En ese momento, Naomi estaba ayudando a su madre a vender pañuelos y termos en la calle en La Guaira, una de las zonas más afectadas por los terremotos. Lo que había comenzado como un día normal, se volvió rápidamente un caos.
“Estaba vendiendo con mi mamá”, recuerda Naomi. Entonces, la tierra comenzó a temblar. “Salí corriendo con ella”, cuenta. Mientras la gente corría a ponerse a salvo, el miedo se extendió por la comunidad. “Me sentía mal porque toda mi familia estaba triste”.
Para Naomi, el terremoto fue aterrador no solo por el temblor, sino por lo que vino después. Cuando por fin pudo volver a casa, encontró grietas recorriendo las paredes y daños en el suelo. Aunque sintió alivio al ver que la mayoría de sus juguetes seguían intactos, la experiencia le dejó una huella muy profunda.

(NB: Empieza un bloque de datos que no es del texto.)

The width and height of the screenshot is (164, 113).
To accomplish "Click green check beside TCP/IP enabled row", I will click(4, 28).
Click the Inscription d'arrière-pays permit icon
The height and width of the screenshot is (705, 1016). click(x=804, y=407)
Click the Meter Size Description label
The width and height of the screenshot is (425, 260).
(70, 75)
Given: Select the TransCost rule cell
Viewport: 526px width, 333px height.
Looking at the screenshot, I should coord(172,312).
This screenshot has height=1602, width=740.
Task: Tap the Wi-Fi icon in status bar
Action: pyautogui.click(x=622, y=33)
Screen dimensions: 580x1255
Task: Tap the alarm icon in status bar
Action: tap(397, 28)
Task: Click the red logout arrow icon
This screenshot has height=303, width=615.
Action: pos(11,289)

Los potentes terremotos, de magnitud 7,2 y 7,5 y que se produjeron con segundos de diferencia entre sí, causaron daños generalizados en el norte de Venezuela. Según UNICEF, alrededor de 680.000 niños y niñas necesitan asistencia humanitaria urgente tras el desastre.
En las semanas transcurridas desde entonces, las réplicas han seguido perturbando a las comunidades y reavivando recuerdos dolorosos y muy recientes. Para Naomi, el miedo la ha seguido hasta en sus pesadillas. Cuenta que a veces sueña que está en la playa y que un tsunami la persigue. También le preocupa que la gente resulte herida, y recuerda cómo vio a una mujer caerse por unas escaleras durante el terremoto.
Sin embargo, en medio de la incertidumbre, Naomi está encontrando maneras de sobrellevarlo. Pasa tiempo con sus amigos, disfruta estar con su familia y cuida de su perro Chocolate que, con orgullo, explica que tiene seis años. Estas sencillas rutinas le han ayudado a recuperar una sensación de normalidad y consuelo.
Cuando se le pregunta qué la hace sentir mejor cuando tiene miedo o está triste, Naomi responde sin dudarlo: “Jugar con mis amigas”.
Mientras las familias de La Guaira siguen recuperándose de los terremotos, niños y niñas como Naomi necesitan espacios seguros donde puedan jugar y comenzar a procesar lo que han vivido. Plan International y sus organizaciones aliadas están apoyando a las comunidades afectadas por los terremotos, ofreciendo espacios seguros y apoyo psicosocial para los niños, las niñas y sus familias durante el proceso de recuperación.
Para Naomi, la recuperación sigue siendo un proceso en marcha. Pero, gracias al apoyo de su familia, de sus amigos y amigas y de una comunidad que se está reconstruyendo unida, poco a poco va recuperando esa sensación de seguridad que se vio sacudida aquel día. Su historia es un recordatorio de que, tras un desastre, la recuperación no consiste solo en reparar viviendas e infraestructuras, sino también en ayudar a los niños y niñas a recuperar la esperanza, la confianza y la libertad de simplemente volver a ser niños.